[Do this]
Please list every line of the records below that contains the word "next", copying each line in full.

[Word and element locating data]
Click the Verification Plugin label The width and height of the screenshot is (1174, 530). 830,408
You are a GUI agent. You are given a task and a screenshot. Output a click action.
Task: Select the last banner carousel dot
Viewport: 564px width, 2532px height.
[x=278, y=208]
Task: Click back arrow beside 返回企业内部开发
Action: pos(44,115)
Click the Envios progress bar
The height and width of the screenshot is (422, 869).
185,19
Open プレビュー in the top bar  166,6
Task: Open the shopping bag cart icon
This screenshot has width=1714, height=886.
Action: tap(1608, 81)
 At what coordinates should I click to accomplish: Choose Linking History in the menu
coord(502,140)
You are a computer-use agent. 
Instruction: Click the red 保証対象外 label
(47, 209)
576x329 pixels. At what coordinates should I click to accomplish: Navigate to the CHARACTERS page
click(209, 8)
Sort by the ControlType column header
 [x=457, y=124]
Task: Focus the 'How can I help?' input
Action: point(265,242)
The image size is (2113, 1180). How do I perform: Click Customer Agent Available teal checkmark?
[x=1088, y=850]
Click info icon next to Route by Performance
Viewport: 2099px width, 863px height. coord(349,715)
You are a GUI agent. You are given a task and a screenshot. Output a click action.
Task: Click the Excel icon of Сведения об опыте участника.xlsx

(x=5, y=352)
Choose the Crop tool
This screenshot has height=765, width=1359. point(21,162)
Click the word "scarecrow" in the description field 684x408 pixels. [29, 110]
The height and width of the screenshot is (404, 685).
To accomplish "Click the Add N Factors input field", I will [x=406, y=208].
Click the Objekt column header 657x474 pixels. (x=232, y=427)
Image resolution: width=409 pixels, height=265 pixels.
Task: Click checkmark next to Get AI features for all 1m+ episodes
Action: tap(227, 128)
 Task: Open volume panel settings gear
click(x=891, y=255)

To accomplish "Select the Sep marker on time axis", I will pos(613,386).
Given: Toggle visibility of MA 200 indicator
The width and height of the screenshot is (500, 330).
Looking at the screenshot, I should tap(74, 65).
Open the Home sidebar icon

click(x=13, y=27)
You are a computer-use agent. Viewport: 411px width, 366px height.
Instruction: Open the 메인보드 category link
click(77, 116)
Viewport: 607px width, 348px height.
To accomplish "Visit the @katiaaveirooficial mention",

[Written response]
Click info icon next to Route by Performance
Task: Click checkmark next to Get AI features for all 1m+ episodes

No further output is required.